--- begin PASSAGE ---

= Molson Prize =

Canadian award

The Thomas Henry Pentland Molson Prize for the Arts is awarded by the Canada Council for the Arts. Two prizes are awarded annually to distinguished individuals. One prize is awarded in the arts, one in the social sciences and humanities. The prizes are $50,000 each, and intended to encourage continuing contribution to the cultural and intellectual heritage of Canada.

==Endowment==
Funded by an endowment from the Molson Foundation, the prizes are administered by the Canada Council for the Arts in cooperation with the Social Sciences and Humanities Research Council of Canada. Laureates are chosen by a peer assessment committee appointed jointly by the Canada Council and the Social Sciences and Humanities Research Council of Canada.

==Eligibility==
Candidates must be Canadian citizens or permanent residents of Canada. To be nominated, candidates must have made a substantial and distinguished contribution over a significant period of time. In the words of the deed of gift, the prizes are intended "to encourage Canadians of outstanding achievement in the fields of the Arts, the Humanities or the Social Sciences to make further contribution to the cultural or intellectual heritage of Canada". The terms of reference are interpreted as follows:
- outstanding achievement must have already been amply demonstrated
- further contribution implies that the laureates should still be very active and productive.

In other words, the prize is not intended as an "end of service" reward or as recognition for one great accomplishment. Past assessment committees have been quite consistent in choosing laureates who are close to the top of an outstanding career. Corporations and other organizations are excluded from consideration, as are posthumous awards. No individual may be awarded the prize more than once. The prizes are accessible to qualified persons from Aboriginal Peoples and diverse cultural and regional communities. Members of the board of the Canada Council for the Arts and the Social Sciences and Humanities Research Council are not eligible to be considered for this prize during the course of their terms as members nor for six months following the end of their term.

==Nomination process==
Candidates may not apply for the Canada Council for the Arts Molson Prizes on their own behalf. They must be nominated by three individuals or three organizations, or a combination of individuals and organizations. Nominations are sought from persons and organizations that have the interest and capacity to nominate appropriate individuals. Nominators may submit one letter signed by the three nominating individuals or organizations, or submit three separate letters of nomination. Nominators are responsible for gathering and providing relevant documentation to the Canada Council.

--- end PASSAGE ---
--- begin GIVEN DATA ---

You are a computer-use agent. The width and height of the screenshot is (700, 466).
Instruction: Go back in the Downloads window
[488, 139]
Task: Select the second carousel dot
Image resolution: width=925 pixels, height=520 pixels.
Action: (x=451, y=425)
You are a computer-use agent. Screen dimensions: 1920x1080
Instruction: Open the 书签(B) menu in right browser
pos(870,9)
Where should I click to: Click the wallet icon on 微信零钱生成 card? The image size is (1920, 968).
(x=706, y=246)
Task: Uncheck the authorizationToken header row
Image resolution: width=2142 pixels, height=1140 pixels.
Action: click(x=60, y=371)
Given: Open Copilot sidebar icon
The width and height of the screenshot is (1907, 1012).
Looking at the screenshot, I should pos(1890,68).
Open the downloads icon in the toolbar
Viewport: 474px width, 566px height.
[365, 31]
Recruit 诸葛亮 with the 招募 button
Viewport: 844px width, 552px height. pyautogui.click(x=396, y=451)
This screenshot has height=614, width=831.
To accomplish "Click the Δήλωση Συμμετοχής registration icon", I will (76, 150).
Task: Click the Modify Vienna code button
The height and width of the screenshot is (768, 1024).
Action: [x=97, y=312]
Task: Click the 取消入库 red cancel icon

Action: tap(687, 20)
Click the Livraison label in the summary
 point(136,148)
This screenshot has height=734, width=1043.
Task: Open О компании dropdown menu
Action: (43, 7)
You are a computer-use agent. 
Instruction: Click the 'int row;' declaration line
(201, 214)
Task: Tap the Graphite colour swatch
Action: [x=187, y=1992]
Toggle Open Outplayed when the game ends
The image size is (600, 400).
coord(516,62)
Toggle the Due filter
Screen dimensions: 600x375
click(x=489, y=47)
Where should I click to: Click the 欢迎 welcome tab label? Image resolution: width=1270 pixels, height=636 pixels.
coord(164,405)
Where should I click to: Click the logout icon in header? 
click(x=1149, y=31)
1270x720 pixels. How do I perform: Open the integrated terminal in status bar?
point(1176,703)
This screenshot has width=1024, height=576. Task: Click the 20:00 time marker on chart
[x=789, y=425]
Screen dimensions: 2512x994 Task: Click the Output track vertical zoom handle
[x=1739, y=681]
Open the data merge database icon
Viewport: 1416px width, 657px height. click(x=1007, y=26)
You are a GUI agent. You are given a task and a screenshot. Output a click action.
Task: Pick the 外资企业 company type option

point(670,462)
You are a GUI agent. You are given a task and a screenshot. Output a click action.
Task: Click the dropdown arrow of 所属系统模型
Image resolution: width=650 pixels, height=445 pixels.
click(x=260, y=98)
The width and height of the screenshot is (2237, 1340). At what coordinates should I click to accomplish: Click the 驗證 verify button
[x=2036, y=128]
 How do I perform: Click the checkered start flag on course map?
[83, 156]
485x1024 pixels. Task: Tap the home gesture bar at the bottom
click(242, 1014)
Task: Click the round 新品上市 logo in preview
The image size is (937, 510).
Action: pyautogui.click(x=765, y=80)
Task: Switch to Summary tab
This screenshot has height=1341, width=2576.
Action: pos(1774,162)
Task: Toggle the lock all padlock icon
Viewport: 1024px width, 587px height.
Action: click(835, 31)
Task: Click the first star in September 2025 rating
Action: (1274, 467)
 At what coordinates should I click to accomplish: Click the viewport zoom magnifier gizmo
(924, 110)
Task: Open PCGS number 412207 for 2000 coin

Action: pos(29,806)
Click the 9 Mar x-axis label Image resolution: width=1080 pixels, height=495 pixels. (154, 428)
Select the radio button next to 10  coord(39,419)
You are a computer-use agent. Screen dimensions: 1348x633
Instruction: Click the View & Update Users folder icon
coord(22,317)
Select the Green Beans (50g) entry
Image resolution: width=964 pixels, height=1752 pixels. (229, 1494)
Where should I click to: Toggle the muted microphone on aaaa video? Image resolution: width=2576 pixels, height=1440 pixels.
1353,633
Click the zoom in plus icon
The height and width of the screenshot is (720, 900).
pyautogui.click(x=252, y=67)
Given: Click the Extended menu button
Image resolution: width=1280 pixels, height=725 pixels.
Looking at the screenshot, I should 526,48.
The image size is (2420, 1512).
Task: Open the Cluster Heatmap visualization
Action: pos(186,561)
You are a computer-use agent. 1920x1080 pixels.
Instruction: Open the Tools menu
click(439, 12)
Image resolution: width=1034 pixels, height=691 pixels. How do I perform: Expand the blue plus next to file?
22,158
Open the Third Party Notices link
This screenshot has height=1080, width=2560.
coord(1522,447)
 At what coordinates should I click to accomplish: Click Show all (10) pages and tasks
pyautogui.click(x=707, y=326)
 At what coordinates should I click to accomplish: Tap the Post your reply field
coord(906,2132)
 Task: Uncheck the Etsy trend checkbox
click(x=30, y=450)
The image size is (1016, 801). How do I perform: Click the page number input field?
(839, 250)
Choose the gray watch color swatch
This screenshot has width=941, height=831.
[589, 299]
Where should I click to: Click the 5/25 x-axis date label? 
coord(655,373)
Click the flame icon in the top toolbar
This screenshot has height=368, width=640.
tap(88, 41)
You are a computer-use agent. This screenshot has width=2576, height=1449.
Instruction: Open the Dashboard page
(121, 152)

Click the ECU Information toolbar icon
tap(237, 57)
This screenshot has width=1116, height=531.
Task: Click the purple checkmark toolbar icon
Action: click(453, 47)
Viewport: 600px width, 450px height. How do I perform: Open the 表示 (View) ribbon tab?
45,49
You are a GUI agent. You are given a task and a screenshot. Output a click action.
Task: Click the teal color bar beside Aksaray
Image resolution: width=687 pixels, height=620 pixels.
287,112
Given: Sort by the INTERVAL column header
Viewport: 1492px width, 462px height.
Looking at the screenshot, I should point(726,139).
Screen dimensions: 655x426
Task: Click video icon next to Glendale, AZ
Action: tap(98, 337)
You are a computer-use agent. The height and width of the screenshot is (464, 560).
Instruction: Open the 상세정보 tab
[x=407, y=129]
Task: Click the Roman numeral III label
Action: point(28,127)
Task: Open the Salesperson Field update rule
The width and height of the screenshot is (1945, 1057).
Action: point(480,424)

--- end GIVEN DATA ---

__GIVEN INSTRUCTION__:
Write out the stretch of the Molson Prize text from "In other words, the" through "of their term.", swapping "six months" for "twelve months".

__THE OUTPUT__:
In other words, the prize is not intended as an "end of service" reward or as recognition for one great accomplishment. Past assessment committees have been quite consistent in choosing laureates who are close to the top of an outstanding career. Corporations and other organizations are excluded from consideration, as are posthumous awards. No individual may be awarded the prize more than once. The prizes are accessible to qualified persons from Aboriginal Peoples and diverse cultural and regional communities. Members of the board of the Canada Council for the Arts and the Social Sciences and Humanities Research Council are not eligible to be considered for this prize during the course of their terms as members nor for twelve months following the end of their term.